I may have lost consciousness again; I’m not sure.  But suddenly I realized there was a small portion of shade made by the opposite wall.  The afternoon sun was receding, and painfully, very painfully, I scooted and rolled my body over into the shaded portion of the wall.

            Then I thought, “Now they will be coming for me to make me tell them where the Skipper’s safe is.”  But, that did not happen.  I finally was able to sit with my feet drawn up, my back against the wall.  Then I tried to stand.  My legs would not support me, and I fell again; eventually, I managed to stand and to walk around looking up at the absolutely smooth, curved surface of the wall of my pit.

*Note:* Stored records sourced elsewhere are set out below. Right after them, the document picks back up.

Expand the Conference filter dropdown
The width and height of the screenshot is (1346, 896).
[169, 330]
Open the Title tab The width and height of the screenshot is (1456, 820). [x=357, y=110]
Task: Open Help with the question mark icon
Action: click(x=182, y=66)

There were no bars; nothing covering the top.  It was open to a clear, blue sky.  At only one place a large pipe entered just beneath the rim.  It was probably a spout leading from the roofs of the buildings.  But even if my hands hadn’t been bound behind me, I realized I would never be able to leap high enough to reach the rim and pull myself up to escape.

            There was nothing to be done but to sit in the small amount of shade and wait for whatever was to come.  I had no idea where the Skipper, or any of the other members of the crew, were.  I didn’t know if they were alive, what they might be doing, or what was happening to them.  Slowly, ever so slowly, the hours crept by.  The radiant heat from the walls of the cistern pulsed and throbbed and burned my eyes almost as painfully as I remembered my beating.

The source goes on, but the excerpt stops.